There are consequences for inaction. We live in a global world, each part interlocked and dependent upon the other for a variety of needs whether that be oil, labor, or a myriad of other resources. Geo-politically, both action and inaction on behalf of a government will be met with criticism. When a country, such as Syria, has been hanging in the balance for years, hindsight about whether the world should have acted earlier begins to kick in, and we begin to see that either way there will be consequences. If, for example, the U.S. had decided to take an active role in over-throwing Assad’s Syrian regime during the heady-days of Arab Spring, how would that have changed the outlook for these scared and hopeless refuges of today? Of course, no one knows. That would have created a whole myriad of other issues.
All we know is the now, and the now is riddled with difficult questions. Syria is a divided mess to say the least. The Assad regime has committed horrible atrocities in trying to rid the country of the rebels. And under the nose of the Syrian Civil War, ISIS has emerged as a ruthless and brutal threat to both Syria, Iraq, and Kurdistan.
The blame game is a useless endeavor at this point. Does it really matter which actions or inactions of the past caused this mess? Would things have been different if U.S. troops had remained in Iraq? Would things have been different if the world body had put pressure on Assad’s regime? Would an active role in Syria, such as was accomplished in Libya in removing Qaddafi, had made a difference? Whatever the answer to those questions, this we know: thousands of refugees from Syria need help. Europe and America need to step up and do the right thing (because we all know that Russia and China are not going to help).
Sadly, the plight of refugees is not isolated to that part of the world. The Rohingya people from Myanmar have been being pushed out of their own land for years, some left floating aimlessly in the Andaman Sea. But there are many others: Sudan, Somalia, and other places housing countless refugees from various conflicts and natural disasters.
It’s time to put an end to the refugee crises around the world. The land is there. The resources are there. It’s time for everyone to step up and show the kind of love and helping hand that these people deserve. I hope the world will do the right thing.
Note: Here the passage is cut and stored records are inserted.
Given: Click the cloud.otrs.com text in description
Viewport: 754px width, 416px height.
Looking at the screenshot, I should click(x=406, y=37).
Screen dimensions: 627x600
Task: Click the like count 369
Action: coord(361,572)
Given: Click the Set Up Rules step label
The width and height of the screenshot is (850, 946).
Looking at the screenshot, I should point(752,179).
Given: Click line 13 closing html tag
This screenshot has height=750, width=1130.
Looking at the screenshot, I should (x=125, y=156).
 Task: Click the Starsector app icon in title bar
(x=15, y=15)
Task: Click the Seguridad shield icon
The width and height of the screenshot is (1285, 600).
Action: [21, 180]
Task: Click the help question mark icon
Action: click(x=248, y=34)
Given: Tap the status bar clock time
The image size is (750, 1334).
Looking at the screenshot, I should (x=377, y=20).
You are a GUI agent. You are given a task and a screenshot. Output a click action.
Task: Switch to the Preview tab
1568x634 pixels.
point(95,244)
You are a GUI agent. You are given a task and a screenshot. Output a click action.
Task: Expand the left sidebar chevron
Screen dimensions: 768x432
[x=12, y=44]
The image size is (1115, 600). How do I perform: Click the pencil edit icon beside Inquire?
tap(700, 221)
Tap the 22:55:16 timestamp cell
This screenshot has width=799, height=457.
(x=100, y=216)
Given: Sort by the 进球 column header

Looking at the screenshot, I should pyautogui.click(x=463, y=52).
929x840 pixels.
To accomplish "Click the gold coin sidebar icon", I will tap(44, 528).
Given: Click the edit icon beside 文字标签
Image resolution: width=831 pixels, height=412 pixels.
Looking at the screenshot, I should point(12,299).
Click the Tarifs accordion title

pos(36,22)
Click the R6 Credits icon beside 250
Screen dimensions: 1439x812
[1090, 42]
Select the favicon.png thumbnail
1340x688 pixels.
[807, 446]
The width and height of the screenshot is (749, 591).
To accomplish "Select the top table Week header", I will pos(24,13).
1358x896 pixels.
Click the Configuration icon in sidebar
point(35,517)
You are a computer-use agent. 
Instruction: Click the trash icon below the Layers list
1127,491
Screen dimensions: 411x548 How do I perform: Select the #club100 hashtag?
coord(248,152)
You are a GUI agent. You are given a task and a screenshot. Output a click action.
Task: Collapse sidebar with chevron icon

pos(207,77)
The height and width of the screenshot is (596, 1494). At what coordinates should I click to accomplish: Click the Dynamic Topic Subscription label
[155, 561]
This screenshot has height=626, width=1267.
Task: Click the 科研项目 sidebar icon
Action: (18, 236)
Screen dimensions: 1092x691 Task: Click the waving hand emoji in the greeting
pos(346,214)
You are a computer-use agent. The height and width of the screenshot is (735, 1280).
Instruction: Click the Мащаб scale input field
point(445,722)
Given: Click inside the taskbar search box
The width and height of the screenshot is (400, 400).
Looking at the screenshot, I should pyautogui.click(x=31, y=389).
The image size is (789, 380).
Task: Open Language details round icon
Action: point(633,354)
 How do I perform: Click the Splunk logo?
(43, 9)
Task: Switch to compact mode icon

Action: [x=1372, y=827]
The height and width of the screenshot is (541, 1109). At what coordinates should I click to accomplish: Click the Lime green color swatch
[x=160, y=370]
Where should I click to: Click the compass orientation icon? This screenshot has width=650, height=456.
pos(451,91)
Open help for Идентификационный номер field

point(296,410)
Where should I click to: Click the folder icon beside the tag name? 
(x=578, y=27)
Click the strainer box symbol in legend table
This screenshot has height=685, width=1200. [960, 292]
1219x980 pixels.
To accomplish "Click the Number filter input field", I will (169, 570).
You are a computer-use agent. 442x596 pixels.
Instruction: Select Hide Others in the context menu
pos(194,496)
Unfortunately, the reality of the situation is grim. Many lives will be lost in Syria and Iraq as long as the civil war continues and ISIS is allowed to expand. The prospect of stopping both of them is not a welcome proposition by any means. Military involvement by any party will mean the loss of life, and that can never be minimized. But it is also painfully obvious by the current situation that there are consequences for inaction and sometimes these may even out-weigh the most hawkish of options.